Finally there is the "Music of Moonstruck" that examines the role that music plays in the movie. The first screening went badly because the music was all wrong."
On the Whole Widescreen Issue...
Timothy G. Morrison | Provo, UT United States | 07/03/2006
(5 out of 5 stars)
"First off, this is a brilliant movie. Absolutely wonderful, delightful, funny, romantic, and magical. Divine. Worth a cosmos of the brightest, most glorious stars, but I guess in this case a mere five will do.
But I'm sure you've heard what a great film this is by now, if you haven't seen it already and found out for yourself. What I want to address is the controversy regarding the new widescreen transfer on the deluxe DVD. It is indeed true that you see more in the original MGM pan & scan release--but this is still a legitimate widescreen presentation, and the way this beautiful movie was originally intended to be seen. There are many different ways to shoot film in widescreen, and one of these involves shooting onto 1.37 ratio film (pan & scan ratio) while composing it for theatrical widescreen with the aid of two lines representing the "bars" you see on a TV on the monitor. This how "Moonstruck" was filmed, and it is done so that the director can have control over how the film will look both when seen in a theater and when cropped for viewing on a conventional television. Thus, the film is shot with more image on top and bottom than you actually end up seeing in the theater, but although you are technically seeing more in pan & scan, the widescreen is still really the "definitive" version.
Anyway, I hope this review helps those who may be debating between which version of this wonderful movie they ought to buy. Both are legitimate--I've seen the pan & scan and it's lovely (it clearly was carefully composed for both aspect ratios) but I'm going to buy the widescreen version. Thanks, and hope I could help!"
Top 5 Best Romantic/Comedy Movies - EVER
R. Gorham | 07/25/2000
(5 out of 5 stars)
"A great flick. Five stars is not enough. Cher & Cage are awesome together. Gardenia & Dukakis (as Cher's parents) are almost as brilliant. The backdrops of Manhattan and Brooklyn look terrific. Some great & memorable scenes... 1. Cher meeting Cage for the first time in the bakery basement, 2. Cage expressing his love for her the morning after, 3. Dukakis & Mahoney having dinner together & walking home, 4. Cher & Cage, (and her father and his "date") at the opera, and 5. The family sitting around the kitchen table when husband to-be Aiello shows up. Six Oscar nominations - and three awards.

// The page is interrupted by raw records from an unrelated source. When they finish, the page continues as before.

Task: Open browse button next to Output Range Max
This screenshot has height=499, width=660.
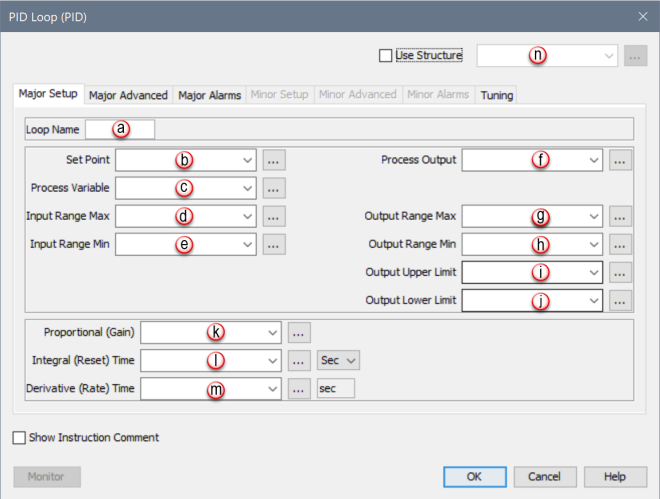Action: (x=620, y=215)
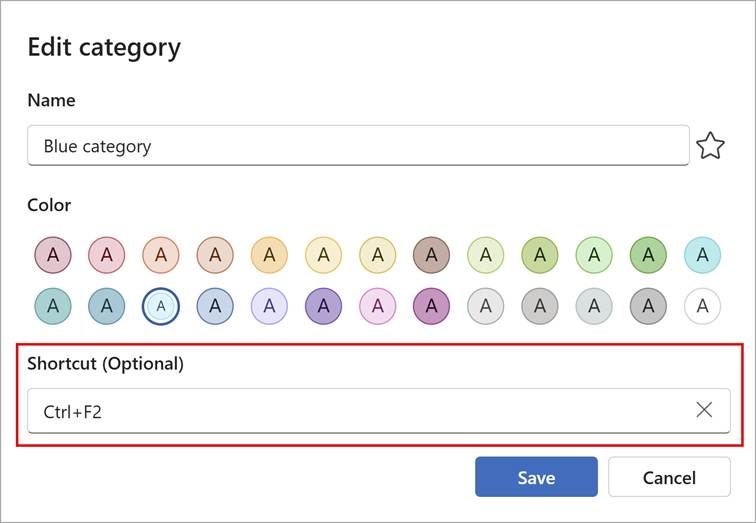Pick the first swatch in the top row
The image size is (756, 523).
click(x=52, y=255)
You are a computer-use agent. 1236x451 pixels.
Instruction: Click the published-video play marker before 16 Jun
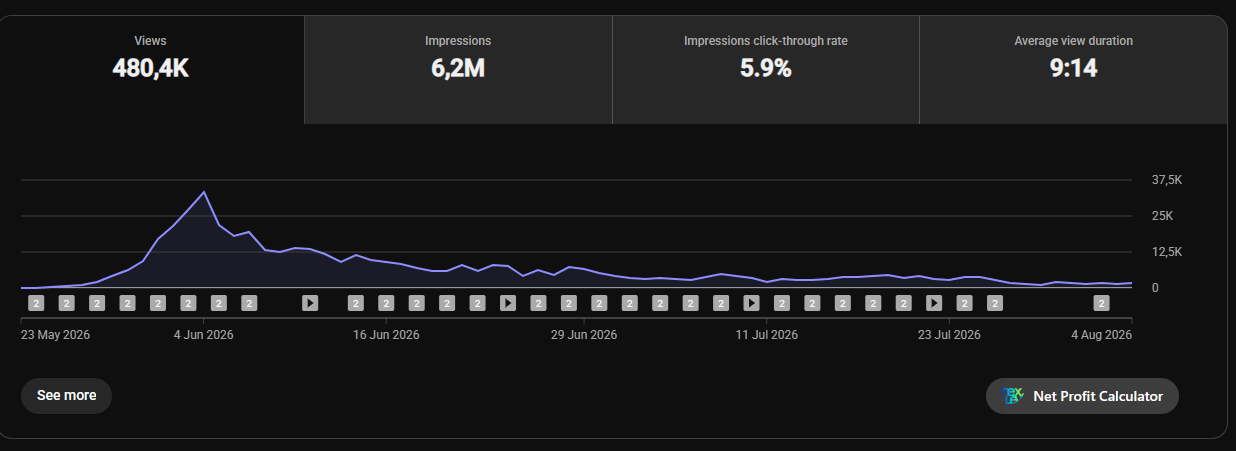(310, 302)
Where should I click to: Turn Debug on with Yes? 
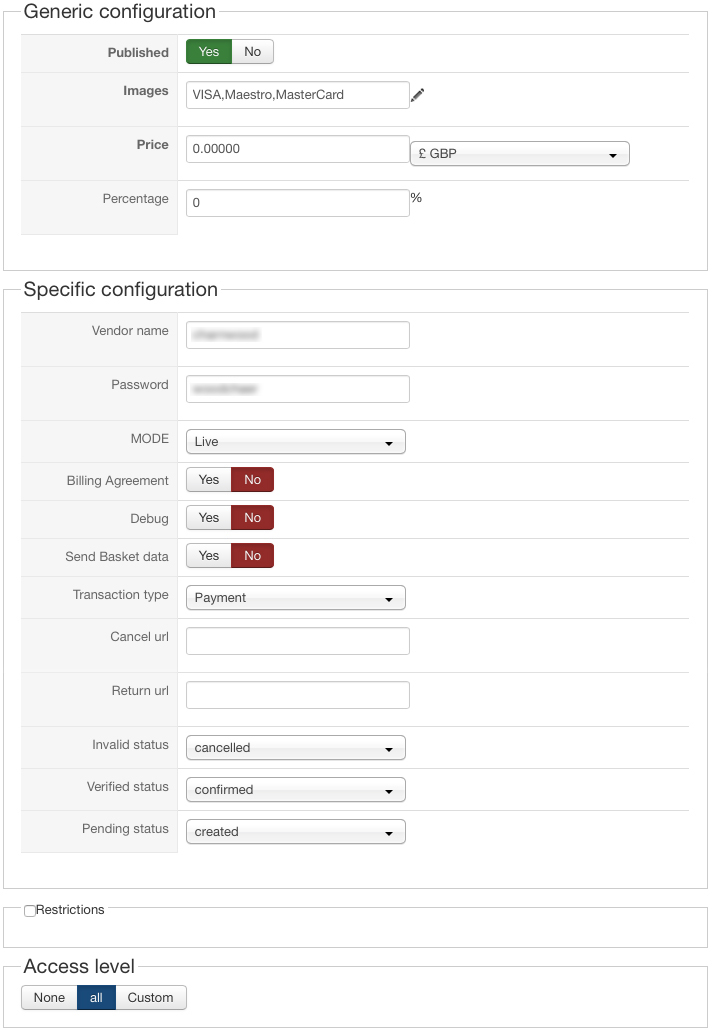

Cher & Dukakis were very deserving and this was easily the best screenplay of the year. How director Norman Jewison didn't win the Oscar is beyond me. I ran out and bought the delux '06 edition the week it was released. Slight picture upgrade - the widescreen is definitely better than the full frame, but there's no impprovement on the sound... dare I say it's worse. The music and most of the dialogue sounds like it is standard stereo (perhaps even mono at some points)... but the real kicker is the background music is so loud at times you can't hear the character talking. Great movie, but I feel it deserved better treament on the re-release."
Comments on the transfer.
Jerry Jancarik Jr. | Pacific Northwest | 06/28/2000
(5 out of 5 stars)
"Despite comments by previous reviewers this video is not pan and scan, it is cropped. There is a difference although I can understand how people could confuse the two. Moonstruck was originally shot with the intention of a 1:85 aspect ratio for theatrical screenings and 1:33 for television. The tops and bottoms of the frame were cropped to give it the widescreen ratio in the theatre. When films are shot for cropping they are essentially composed by the DP for both for 1:85 and 1:33 ratios simultaneously. Full frame video versions simply remove the cropping bars and show you more than you would have seen in a theatrical presentation. Pee Wee's Big Adventure and The Shining are two other films that utilized this (relatively uncommon) process. While one would still prefer that these films be cropped so as to provide a more "theatrical" feel it is incorrect to call this pan-and-scan because there is no panning and the viewer isn't losing any of the original frame information. Pan-and-scan is when a film is shot in a widescreen format such as cinemascope, panavision or Super 16 and then transferred to video full-frame. In this case you actually are losing the material at either side of the film frame and you get that notorious back-and-forth panning as the transfer people try to focus the viewer on what they consider the "important" part of the frame. This injustice is still perpetrated for a majority of VHS releases but DVD producers for the most part have caught on that people "want widescreen". So yes, most of the time a full-frame release does indicate the pan-and-scan process but not with this film."